PROBLEM STATEMENT:
Write out only the lines from the line that holds "Open the t.me/senatorEVA/2279 post link" to the end of the listing below, inclusive, with the pictures omitted.

DATASET EXCERPTS:
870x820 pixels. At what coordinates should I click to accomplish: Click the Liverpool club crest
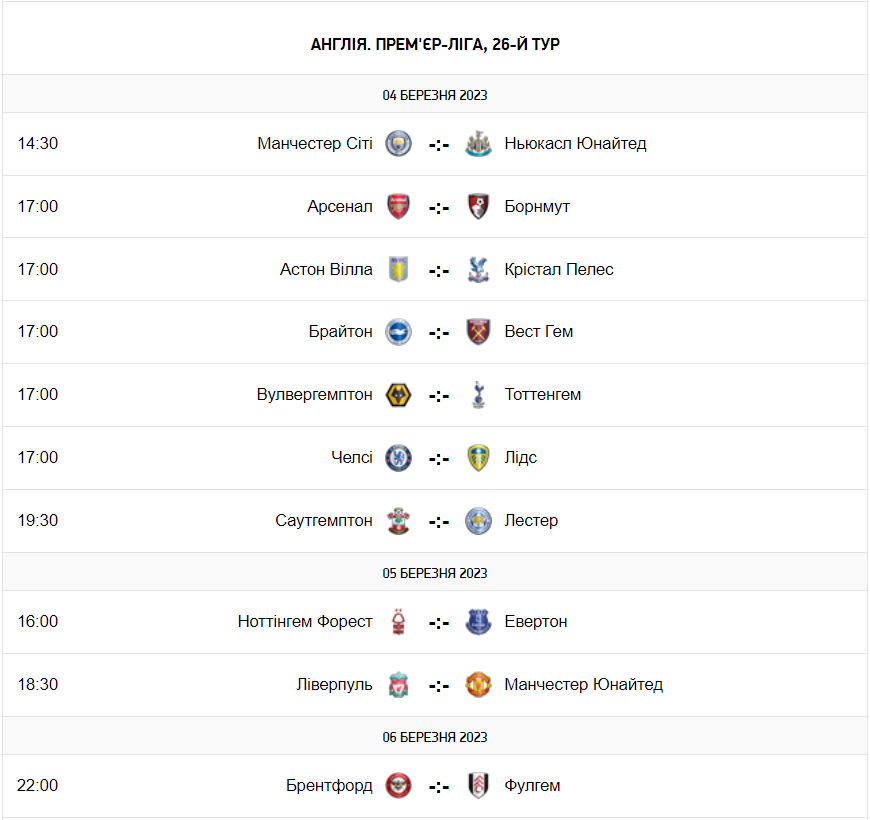click(399, 685)
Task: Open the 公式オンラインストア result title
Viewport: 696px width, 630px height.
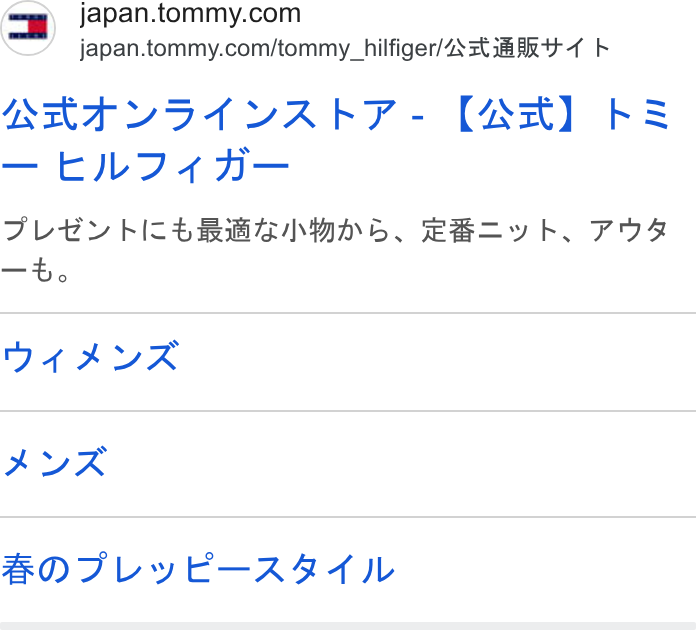Action: pyautogui.click(x=336, y=140)
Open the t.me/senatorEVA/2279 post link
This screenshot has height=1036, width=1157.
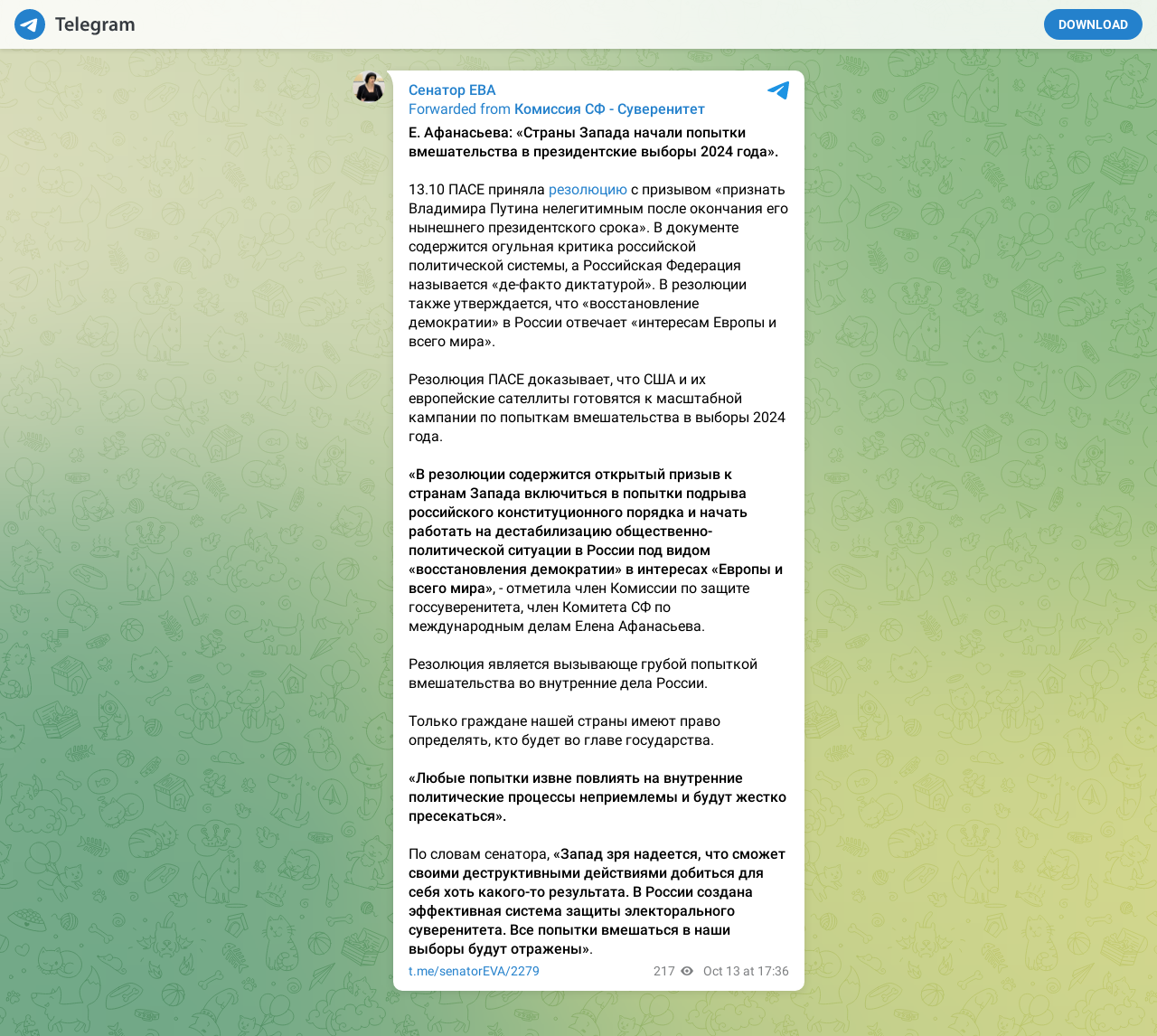click(x=474, y=971)
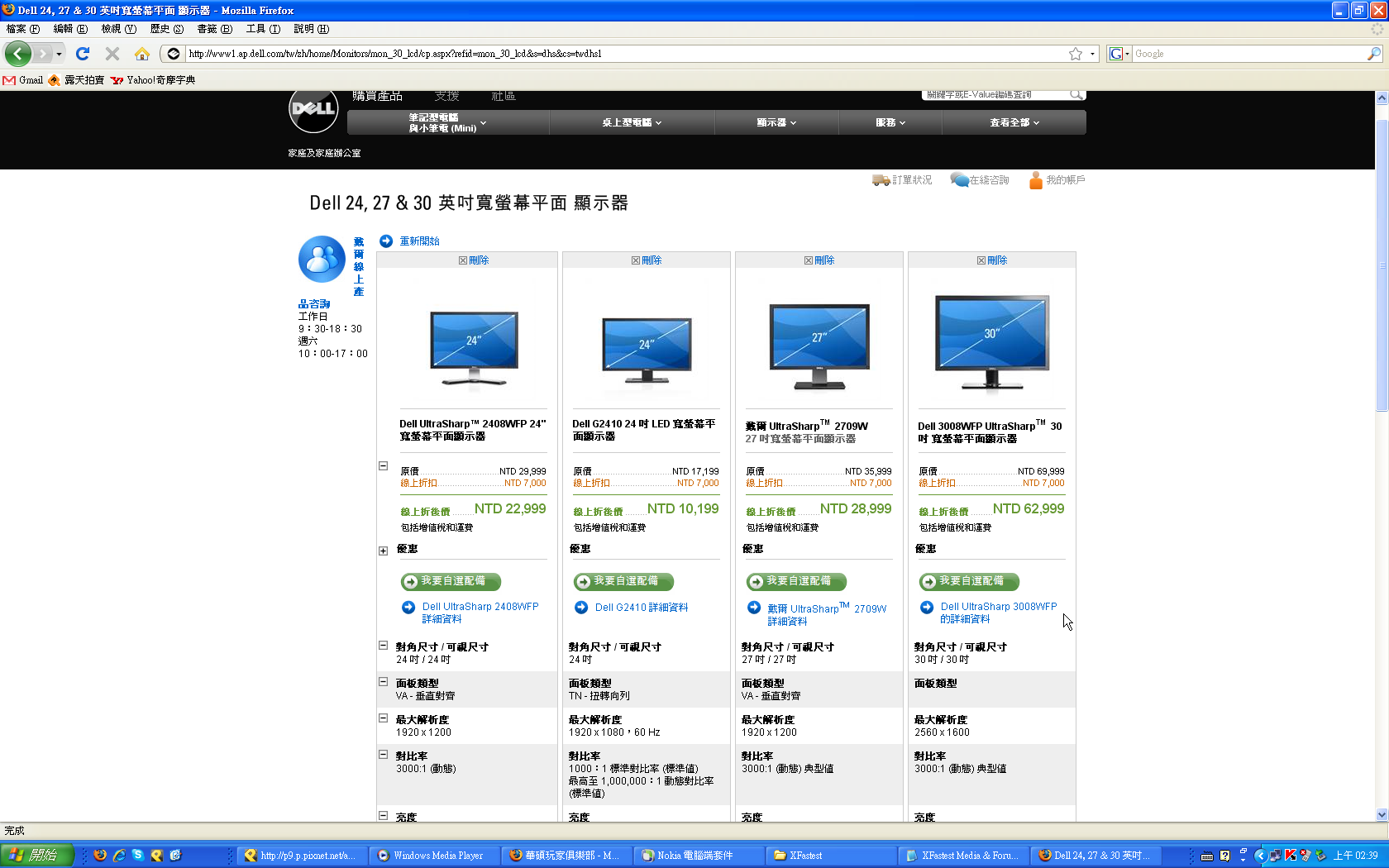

RESULT OF THE EXERCISE:
Open the t.me/senatorEVA/2279 post link
This screenshot has height=1036, width=1157.
click(x=474, y=971)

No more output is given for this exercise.